RECORDS SUPPLIED:
%%

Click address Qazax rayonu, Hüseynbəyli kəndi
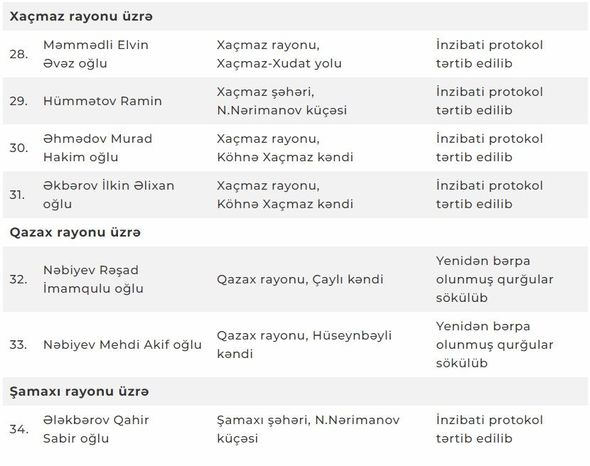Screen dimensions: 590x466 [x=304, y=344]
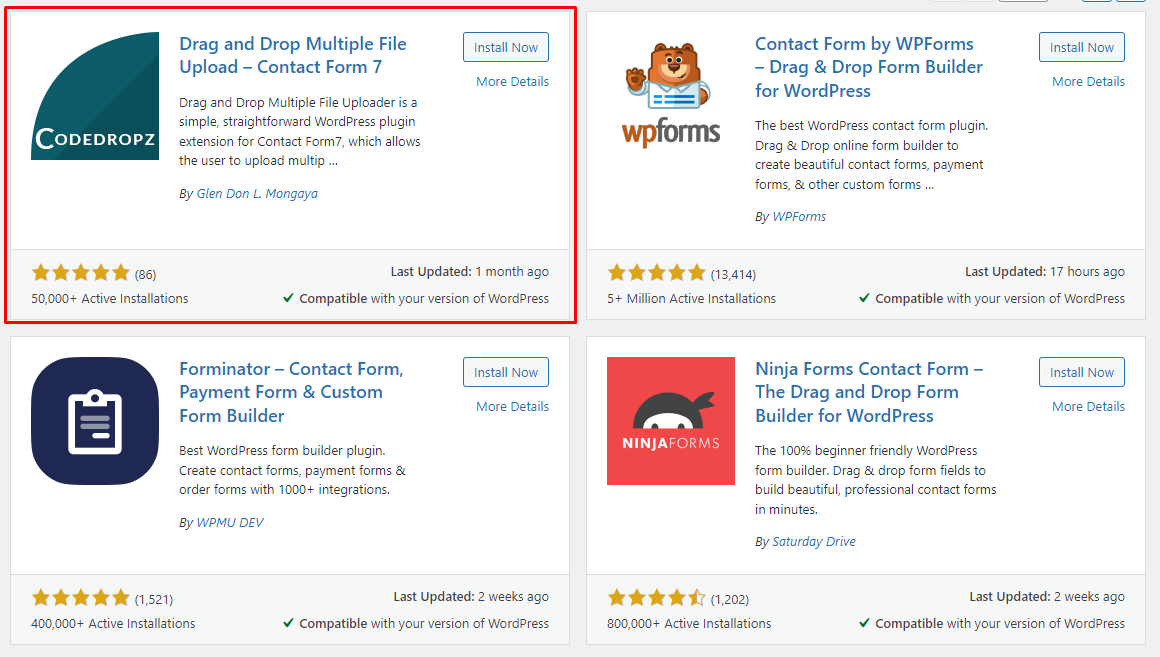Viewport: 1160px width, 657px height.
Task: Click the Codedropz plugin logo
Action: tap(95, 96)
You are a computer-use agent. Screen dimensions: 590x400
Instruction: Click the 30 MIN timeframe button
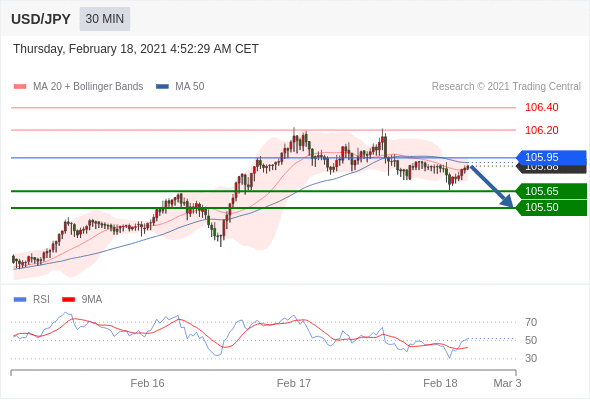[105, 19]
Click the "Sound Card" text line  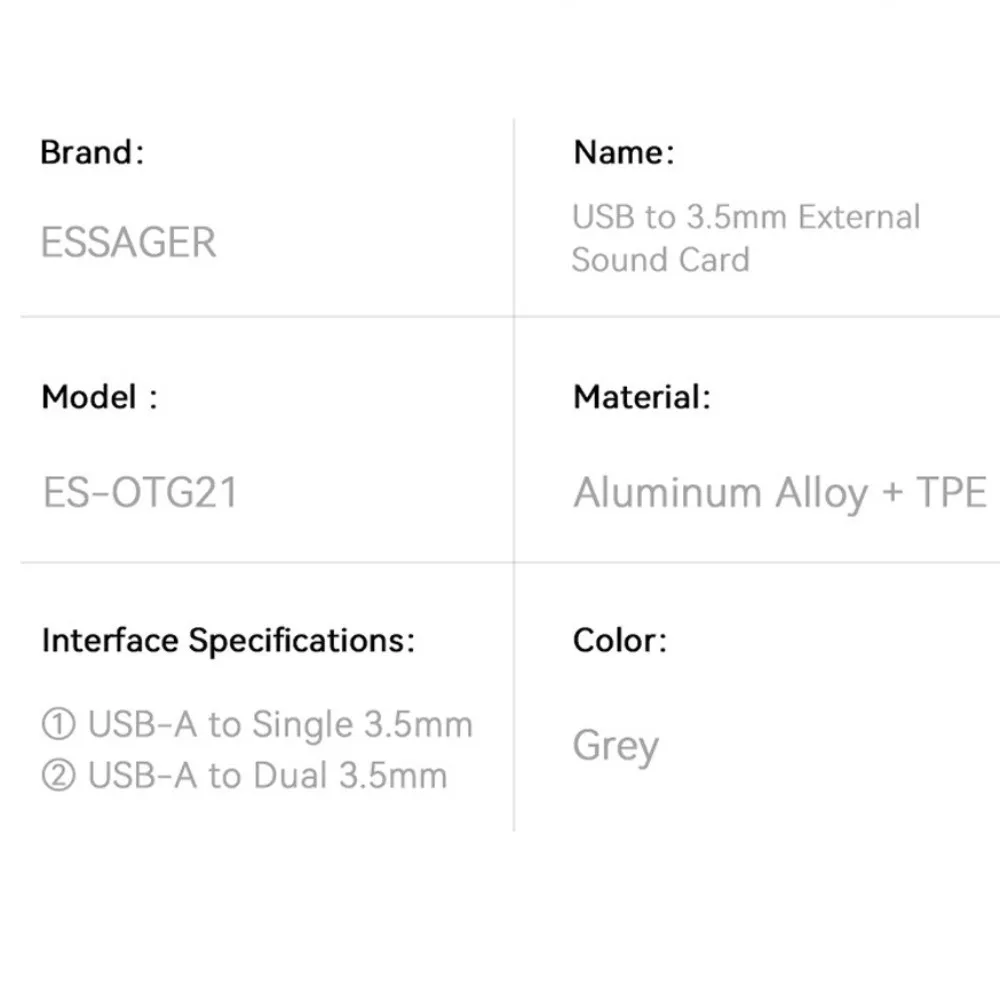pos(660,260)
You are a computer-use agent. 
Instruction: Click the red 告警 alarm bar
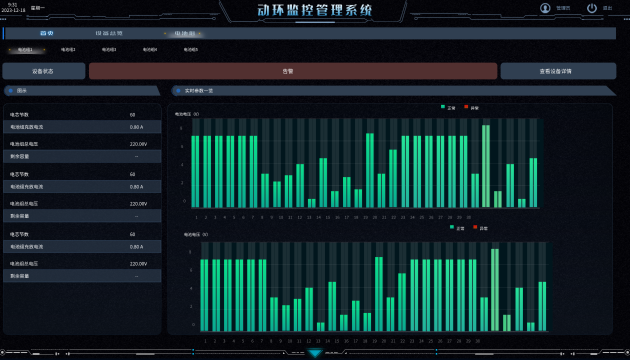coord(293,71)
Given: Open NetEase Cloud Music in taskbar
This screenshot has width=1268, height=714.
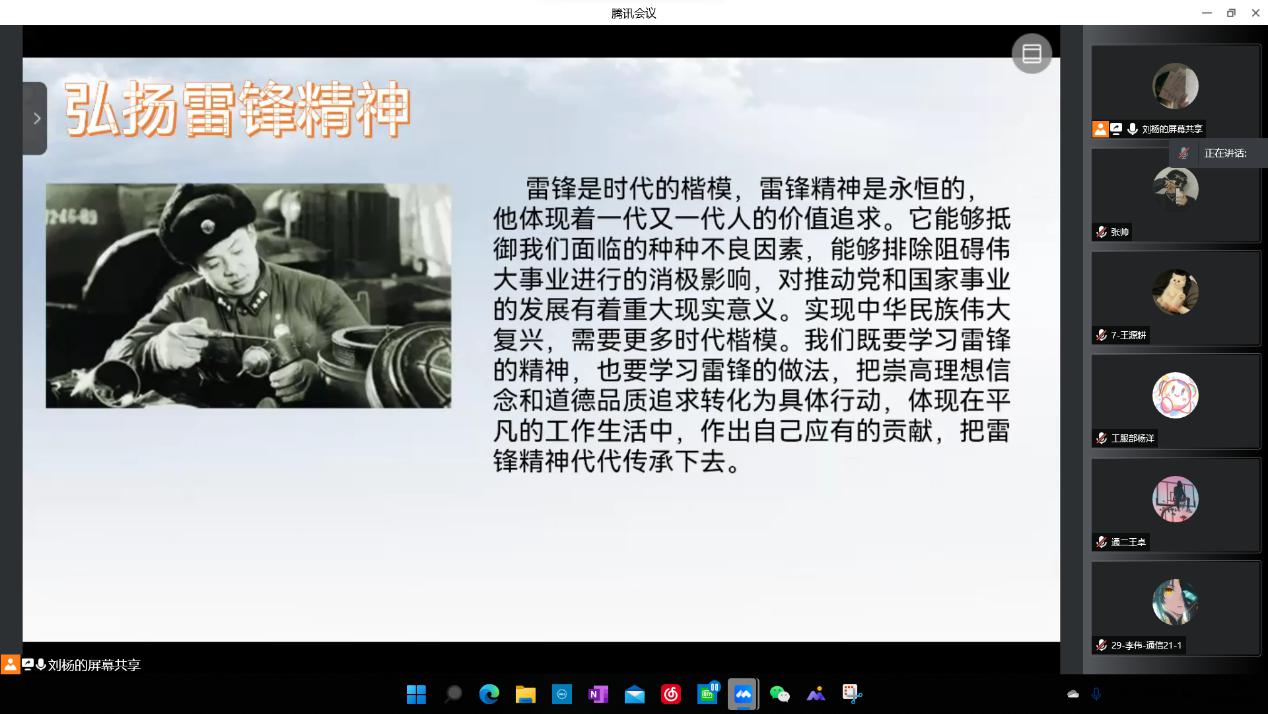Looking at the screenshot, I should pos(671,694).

%%
%%

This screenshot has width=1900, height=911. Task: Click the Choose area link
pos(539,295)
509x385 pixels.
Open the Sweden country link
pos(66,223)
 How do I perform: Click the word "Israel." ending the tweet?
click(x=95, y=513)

%%
%%

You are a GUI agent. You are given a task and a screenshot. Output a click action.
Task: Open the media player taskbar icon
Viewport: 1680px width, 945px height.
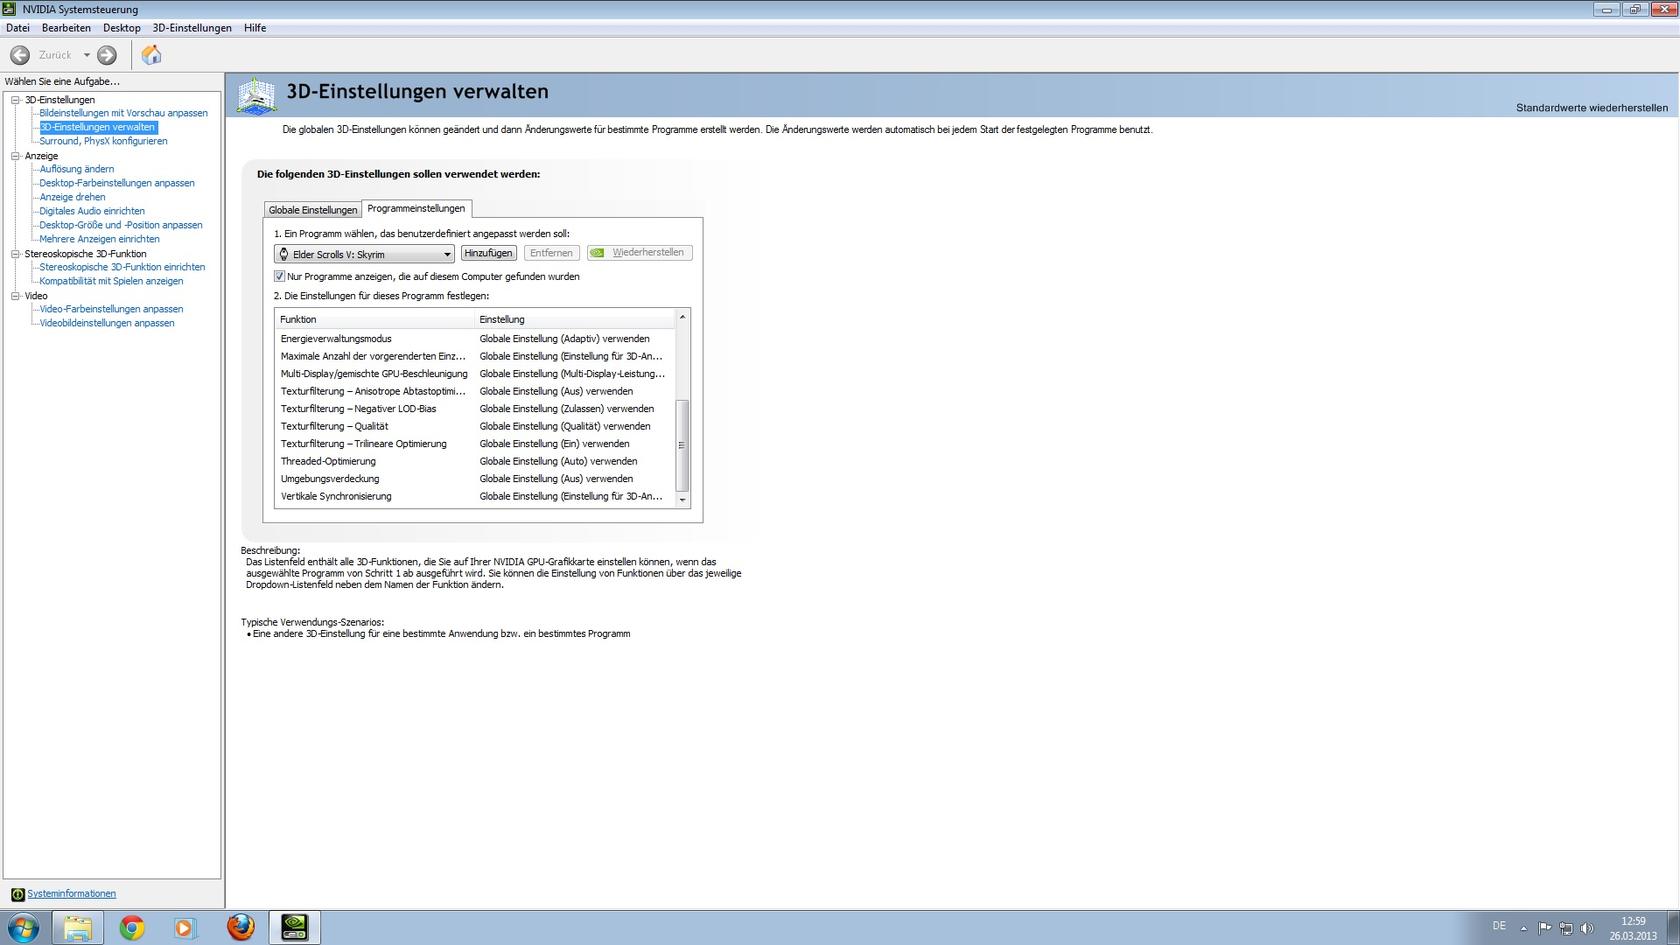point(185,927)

%%

WORK INSTRUCTION: Tally up the lines of the data above where the string "agent" appears, and give only the count.

TASK RESULT: 3